[Material shown — start]

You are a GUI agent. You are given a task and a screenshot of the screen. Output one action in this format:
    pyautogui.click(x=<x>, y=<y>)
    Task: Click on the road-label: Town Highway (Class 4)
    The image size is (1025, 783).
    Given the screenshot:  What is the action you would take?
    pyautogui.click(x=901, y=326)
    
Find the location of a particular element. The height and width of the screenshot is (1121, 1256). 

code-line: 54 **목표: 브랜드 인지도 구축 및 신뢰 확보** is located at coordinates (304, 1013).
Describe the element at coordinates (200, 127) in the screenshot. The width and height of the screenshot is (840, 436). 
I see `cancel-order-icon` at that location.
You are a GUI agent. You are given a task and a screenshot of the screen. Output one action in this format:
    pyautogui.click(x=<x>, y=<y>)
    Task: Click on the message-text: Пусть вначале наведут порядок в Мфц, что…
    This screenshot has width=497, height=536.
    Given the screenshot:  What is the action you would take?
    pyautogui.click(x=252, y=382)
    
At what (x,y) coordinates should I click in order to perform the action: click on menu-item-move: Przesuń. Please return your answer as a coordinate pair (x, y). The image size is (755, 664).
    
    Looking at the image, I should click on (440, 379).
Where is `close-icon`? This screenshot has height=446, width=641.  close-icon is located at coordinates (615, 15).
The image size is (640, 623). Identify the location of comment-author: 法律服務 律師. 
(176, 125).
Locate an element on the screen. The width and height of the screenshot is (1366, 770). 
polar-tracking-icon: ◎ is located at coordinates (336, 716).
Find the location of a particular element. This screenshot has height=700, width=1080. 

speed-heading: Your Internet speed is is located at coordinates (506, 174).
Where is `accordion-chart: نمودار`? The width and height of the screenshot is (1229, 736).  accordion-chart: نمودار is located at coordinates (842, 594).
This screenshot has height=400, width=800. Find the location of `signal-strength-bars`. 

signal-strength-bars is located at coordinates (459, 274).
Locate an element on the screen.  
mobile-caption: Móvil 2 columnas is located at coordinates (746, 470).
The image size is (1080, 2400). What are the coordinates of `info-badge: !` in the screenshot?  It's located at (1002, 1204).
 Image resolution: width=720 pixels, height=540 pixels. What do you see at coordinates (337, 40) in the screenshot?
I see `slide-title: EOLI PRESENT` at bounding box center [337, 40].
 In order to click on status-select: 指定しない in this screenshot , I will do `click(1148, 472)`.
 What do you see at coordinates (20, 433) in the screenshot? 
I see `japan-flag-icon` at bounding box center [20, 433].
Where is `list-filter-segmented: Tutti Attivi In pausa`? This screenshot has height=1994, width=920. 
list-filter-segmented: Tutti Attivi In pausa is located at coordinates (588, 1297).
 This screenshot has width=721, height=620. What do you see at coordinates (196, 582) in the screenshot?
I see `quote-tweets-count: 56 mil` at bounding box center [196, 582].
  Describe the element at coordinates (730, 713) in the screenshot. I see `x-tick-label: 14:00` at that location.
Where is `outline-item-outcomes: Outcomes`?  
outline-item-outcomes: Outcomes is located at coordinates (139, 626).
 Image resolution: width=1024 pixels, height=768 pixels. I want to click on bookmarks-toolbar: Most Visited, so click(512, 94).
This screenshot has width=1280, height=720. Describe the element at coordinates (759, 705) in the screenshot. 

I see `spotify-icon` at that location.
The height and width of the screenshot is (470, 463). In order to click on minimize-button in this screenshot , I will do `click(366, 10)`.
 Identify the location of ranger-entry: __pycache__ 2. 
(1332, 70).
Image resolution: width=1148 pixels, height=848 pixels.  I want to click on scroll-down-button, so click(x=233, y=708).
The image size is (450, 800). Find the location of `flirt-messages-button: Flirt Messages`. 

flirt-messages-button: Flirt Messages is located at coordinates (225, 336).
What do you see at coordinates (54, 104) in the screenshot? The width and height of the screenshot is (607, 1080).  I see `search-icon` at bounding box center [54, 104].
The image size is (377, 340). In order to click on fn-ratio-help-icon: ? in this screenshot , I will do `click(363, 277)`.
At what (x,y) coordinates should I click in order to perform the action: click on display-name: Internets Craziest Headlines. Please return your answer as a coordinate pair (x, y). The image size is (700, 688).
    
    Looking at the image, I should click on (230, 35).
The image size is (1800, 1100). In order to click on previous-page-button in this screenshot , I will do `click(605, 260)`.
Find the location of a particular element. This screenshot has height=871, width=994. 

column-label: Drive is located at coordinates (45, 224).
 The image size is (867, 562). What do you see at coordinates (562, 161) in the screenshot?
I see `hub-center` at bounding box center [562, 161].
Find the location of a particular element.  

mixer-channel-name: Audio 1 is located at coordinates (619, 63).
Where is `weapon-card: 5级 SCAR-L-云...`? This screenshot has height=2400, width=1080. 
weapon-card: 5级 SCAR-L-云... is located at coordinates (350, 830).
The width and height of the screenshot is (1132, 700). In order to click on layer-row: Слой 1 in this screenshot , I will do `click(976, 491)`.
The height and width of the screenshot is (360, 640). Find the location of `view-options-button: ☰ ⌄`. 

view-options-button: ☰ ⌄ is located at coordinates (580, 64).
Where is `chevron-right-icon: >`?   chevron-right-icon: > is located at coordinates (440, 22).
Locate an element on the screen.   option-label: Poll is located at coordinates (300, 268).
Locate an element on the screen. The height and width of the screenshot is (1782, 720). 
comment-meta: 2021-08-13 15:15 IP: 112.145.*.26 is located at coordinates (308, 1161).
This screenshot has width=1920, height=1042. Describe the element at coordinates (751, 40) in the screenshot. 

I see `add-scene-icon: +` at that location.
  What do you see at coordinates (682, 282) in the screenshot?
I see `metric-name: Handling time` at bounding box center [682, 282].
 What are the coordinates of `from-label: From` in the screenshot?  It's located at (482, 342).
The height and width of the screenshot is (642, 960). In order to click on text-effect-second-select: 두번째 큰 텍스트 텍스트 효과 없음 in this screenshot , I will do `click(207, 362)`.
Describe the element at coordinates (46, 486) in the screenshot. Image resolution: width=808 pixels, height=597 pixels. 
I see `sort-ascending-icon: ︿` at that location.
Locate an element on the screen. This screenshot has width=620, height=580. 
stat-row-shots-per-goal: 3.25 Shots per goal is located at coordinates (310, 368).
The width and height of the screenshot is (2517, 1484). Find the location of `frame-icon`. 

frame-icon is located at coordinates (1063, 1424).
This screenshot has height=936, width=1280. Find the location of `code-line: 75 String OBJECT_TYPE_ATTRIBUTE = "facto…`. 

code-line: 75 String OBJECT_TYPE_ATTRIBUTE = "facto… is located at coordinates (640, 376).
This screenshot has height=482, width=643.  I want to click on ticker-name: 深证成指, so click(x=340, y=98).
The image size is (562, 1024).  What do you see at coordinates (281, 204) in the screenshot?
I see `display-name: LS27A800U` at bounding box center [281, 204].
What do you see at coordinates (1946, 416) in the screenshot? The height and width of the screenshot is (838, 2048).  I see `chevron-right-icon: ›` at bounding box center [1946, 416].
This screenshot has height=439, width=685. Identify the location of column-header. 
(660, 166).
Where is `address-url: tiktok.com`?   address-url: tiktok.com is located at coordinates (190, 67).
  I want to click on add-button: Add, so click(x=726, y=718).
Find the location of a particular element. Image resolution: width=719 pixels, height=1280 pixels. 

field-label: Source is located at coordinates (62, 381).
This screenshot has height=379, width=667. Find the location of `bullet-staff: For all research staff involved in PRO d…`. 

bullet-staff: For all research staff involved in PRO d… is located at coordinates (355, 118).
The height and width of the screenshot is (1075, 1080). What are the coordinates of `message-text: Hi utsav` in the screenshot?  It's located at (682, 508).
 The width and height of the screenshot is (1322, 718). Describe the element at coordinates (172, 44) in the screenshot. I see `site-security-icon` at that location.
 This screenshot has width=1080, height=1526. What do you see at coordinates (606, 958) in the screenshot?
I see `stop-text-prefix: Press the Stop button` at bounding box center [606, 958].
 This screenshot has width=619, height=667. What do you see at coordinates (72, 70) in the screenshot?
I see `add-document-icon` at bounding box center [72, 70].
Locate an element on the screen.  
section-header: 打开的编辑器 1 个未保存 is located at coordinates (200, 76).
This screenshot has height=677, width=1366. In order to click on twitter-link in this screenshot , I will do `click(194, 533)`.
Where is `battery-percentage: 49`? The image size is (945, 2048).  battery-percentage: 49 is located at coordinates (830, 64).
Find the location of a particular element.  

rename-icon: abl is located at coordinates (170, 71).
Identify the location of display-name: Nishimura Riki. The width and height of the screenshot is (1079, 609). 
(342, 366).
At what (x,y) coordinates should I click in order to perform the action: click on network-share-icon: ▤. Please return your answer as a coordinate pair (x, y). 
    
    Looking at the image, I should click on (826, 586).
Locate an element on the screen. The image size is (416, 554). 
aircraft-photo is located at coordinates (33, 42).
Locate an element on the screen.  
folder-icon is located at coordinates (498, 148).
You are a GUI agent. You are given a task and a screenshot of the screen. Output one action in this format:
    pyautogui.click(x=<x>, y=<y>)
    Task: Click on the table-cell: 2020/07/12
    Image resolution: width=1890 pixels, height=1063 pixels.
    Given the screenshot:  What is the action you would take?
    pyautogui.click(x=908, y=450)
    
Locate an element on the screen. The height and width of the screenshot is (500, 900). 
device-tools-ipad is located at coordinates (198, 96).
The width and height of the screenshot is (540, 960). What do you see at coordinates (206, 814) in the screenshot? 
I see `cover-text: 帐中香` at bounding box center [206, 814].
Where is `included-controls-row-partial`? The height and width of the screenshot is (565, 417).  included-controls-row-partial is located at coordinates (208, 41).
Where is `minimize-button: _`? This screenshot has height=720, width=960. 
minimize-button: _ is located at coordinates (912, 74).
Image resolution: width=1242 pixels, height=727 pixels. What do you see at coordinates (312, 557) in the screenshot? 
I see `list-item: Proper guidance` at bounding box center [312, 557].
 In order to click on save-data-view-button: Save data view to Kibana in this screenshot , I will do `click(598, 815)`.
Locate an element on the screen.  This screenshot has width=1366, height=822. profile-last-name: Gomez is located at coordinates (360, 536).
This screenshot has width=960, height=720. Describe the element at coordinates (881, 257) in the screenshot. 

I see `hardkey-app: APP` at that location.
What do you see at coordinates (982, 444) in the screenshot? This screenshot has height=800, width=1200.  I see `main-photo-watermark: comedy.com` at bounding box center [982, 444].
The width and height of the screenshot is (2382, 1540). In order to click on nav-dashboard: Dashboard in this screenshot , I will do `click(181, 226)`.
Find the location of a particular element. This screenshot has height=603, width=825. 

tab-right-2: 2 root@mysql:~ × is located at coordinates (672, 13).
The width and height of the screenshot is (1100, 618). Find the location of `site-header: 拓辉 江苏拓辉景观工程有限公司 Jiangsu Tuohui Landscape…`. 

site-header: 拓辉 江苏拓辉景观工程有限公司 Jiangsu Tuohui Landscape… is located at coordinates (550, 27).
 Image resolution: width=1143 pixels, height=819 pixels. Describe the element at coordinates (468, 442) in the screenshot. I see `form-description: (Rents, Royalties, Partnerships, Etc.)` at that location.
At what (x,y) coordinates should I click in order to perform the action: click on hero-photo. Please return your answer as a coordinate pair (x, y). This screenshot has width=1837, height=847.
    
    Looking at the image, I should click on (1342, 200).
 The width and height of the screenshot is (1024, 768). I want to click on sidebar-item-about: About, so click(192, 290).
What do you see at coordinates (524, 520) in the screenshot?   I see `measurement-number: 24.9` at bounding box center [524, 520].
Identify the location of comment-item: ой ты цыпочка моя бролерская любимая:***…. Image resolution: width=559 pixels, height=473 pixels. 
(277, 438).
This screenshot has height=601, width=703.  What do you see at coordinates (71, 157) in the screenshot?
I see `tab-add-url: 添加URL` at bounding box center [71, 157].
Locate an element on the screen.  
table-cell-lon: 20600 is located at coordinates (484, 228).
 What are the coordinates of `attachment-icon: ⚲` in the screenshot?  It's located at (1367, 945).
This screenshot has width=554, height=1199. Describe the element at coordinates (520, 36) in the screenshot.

[Material shown — finish]

* **Exercise objective**: Write out everything in the listing from the line containing "Find the location of a particular element. Image" down to the line containing "bullet-staff: For all research staff involved in PRO d… is" as a numbered list, skipping any blank lines.

* **Answer to this task**:
1. Find the location of a particular element. Image resolution: width=719 pixels, height=1280 pixels. 
2. field-label: Source is located at coordinates (62, 381).
3. This screenshot has height=379, width=667. Find the location of `bullet-staff: For all research staff involved in PRO d…`. 
4. bullet-staff: For all research staff involved in PRO d… is located at coordinates (355, 118).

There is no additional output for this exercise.